>>

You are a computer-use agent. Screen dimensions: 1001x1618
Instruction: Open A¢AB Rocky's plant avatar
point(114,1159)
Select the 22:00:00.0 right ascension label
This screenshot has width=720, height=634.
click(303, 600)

<<

Copy every one of the items above, line for line, without altering a single character.

You are a computer-use agent. Screen dimensions: 1001x1618
Instruction: Open A¢AB Rocky's plant avatar
point(114,1159)
Select the 22:00:00.0 right ascension label
This screenshot has width=720, height=634.
click(303, 600)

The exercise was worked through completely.